Target pointing data
######

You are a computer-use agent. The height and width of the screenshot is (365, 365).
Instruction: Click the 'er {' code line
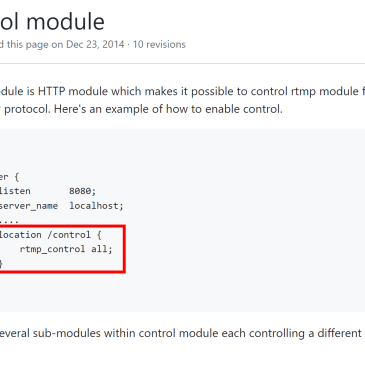coord(9,177)
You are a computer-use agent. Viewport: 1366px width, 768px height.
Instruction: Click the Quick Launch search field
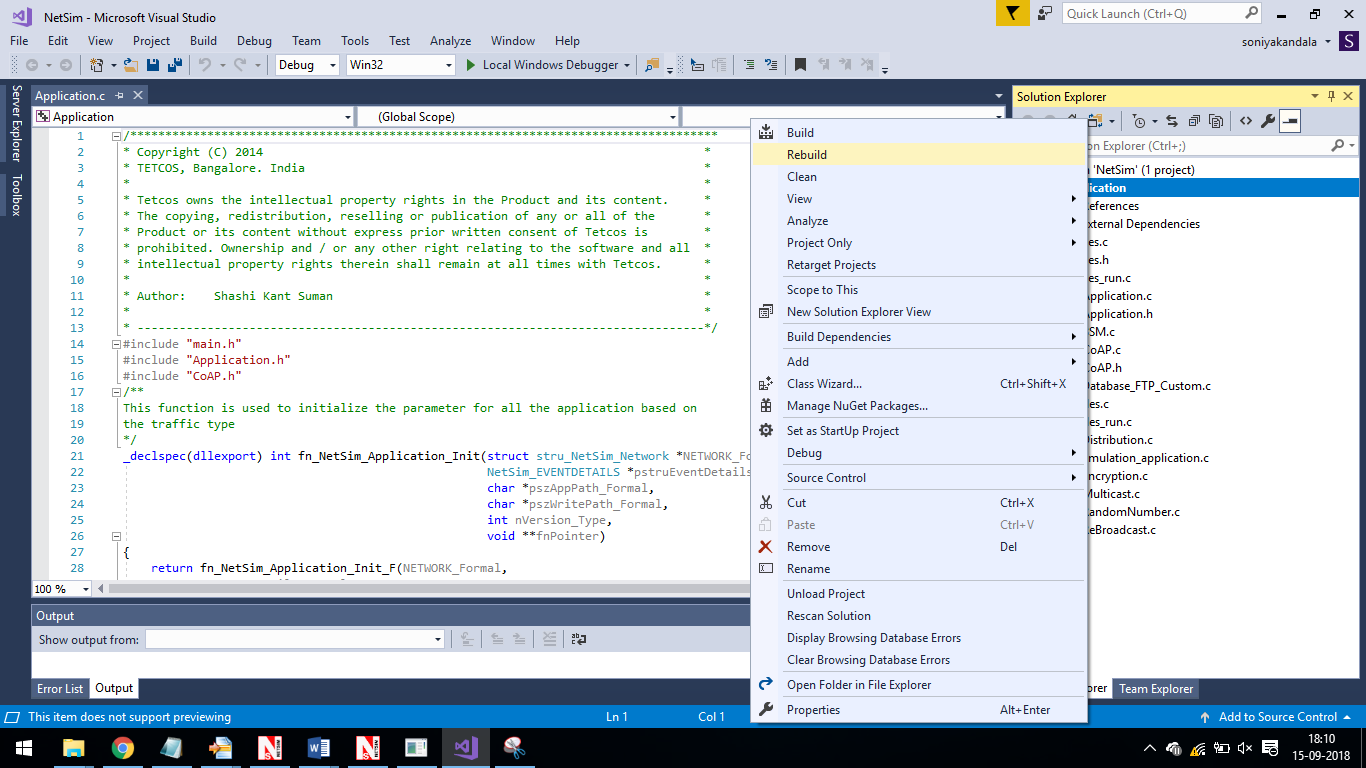coord(1152,14)
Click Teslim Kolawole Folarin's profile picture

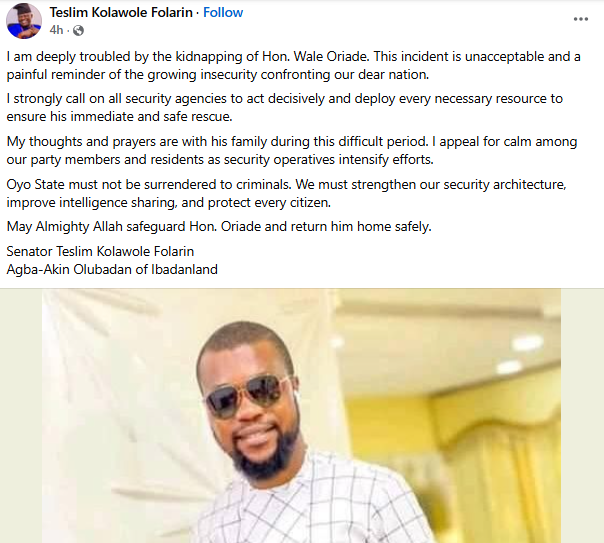(23, 20)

######

Aim of the exercise: Repeat every line of these rows word for word, omitting the pictures.

Response below:
You are a computer-use agent. The height and width of the screenshot is (365, 365).
Instruction: Click the 'er {' code line
coord(9,177)
You are a computer-use agent. Viewport: 1366px width, 768px height.
Instruction: Click the Quick Launch search field
coord(1152,14)
Click Teslim Kolawole Folarin's profile picture

(23, 20)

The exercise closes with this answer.